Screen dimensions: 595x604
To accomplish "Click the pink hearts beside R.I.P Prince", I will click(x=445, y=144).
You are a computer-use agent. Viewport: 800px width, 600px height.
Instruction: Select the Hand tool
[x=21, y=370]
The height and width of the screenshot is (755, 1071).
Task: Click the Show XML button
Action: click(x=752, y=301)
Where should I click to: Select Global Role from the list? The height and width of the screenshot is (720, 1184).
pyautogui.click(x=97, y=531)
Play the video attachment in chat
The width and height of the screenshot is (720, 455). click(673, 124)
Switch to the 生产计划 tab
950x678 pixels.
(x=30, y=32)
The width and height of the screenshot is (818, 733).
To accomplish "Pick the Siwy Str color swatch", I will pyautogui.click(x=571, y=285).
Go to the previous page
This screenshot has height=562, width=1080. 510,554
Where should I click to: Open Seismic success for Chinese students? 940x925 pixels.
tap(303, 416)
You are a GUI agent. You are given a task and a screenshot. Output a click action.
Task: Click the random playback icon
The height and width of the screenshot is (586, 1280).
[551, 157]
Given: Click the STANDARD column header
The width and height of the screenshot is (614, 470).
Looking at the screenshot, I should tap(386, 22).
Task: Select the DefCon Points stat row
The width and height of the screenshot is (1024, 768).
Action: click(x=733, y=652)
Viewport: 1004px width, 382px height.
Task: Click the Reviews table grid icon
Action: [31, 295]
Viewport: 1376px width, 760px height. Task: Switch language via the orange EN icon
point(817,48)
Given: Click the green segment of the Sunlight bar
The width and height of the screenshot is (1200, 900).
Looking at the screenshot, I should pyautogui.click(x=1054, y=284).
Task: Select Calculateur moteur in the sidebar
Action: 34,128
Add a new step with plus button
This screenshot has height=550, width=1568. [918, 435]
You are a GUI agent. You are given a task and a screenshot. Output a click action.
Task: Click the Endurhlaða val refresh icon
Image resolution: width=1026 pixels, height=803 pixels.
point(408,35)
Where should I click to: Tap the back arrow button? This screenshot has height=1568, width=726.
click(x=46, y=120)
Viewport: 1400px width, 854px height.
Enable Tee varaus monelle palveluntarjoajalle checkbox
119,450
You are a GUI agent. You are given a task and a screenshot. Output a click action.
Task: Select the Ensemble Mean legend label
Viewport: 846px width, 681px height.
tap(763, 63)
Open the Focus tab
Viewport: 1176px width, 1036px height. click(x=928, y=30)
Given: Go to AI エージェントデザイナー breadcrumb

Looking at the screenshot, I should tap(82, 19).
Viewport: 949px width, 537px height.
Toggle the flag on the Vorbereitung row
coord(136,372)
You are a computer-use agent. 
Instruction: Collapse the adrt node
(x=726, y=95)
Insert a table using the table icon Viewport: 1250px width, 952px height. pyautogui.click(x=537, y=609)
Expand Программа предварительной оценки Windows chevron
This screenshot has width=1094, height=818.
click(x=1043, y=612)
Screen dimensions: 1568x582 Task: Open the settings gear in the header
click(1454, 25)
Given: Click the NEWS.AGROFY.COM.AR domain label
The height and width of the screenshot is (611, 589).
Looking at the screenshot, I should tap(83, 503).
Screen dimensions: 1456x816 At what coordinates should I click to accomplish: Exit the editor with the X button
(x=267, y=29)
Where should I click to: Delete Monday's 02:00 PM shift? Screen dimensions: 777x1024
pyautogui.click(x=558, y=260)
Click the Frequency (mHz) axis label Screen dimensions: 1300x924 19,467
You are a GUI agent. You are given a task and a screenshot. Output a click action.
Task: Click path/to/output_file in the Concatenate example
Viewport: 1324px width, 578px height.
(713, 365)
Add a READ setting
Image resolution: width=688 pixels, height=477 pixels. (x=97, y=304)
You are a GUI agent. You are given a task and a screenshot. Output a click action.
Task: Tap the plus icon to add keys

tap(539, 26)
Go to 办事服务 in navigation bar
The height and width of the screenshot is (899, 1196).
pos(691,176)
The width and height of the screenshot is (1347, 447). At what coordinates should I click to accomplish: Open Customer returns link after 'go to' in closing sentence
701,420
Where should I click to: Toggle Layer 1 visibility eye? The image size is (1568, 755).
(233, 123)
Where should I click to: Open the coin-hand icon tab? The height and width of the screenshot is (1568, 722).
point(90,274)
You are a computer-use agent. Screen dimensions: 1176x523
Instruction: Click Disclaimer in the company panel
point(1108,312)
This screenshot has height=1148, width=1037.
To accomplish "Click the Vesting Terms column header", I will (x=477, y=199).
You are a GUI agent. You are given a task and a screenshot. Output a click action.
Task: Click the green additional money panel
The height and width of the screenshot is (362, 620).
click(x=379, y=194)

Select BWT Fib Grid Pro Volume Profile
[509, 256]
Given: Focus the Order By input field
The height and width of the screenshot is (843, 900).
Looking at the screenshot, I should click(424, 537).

REQUIRED WORK:
List the lines of the material in which the word "green" occurs.

WRITTEN REPLY:
Given: Click the green segment of the Sunlight bar
Task: Click the green additional money panel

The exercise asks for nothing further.